TASK INSTRUCTIONS
Line by line, transcribe the listing below exactly.

DATASET ENTRIES

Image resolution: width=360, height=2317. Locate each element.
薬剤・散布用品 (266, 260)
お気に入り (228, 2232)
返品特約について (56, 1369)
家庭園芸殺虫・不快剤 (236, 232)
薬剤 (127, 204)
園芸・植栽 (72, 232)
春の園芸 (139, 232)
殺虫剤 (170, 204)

THE COMPLETED TASK
Image resolution: width=360, height=2317. Locate each element.
薬剤・散布用品 (266, 260)
お気に入り (228, 2232)
返品特約について (56, 1369)
家庭園芸殺虫・不快剤 (236, 232)
薬剤 (127, 204)
園芸・植栽 (72, 232)
春の園芸 (139, 232)
殺虫剤 (170, 204)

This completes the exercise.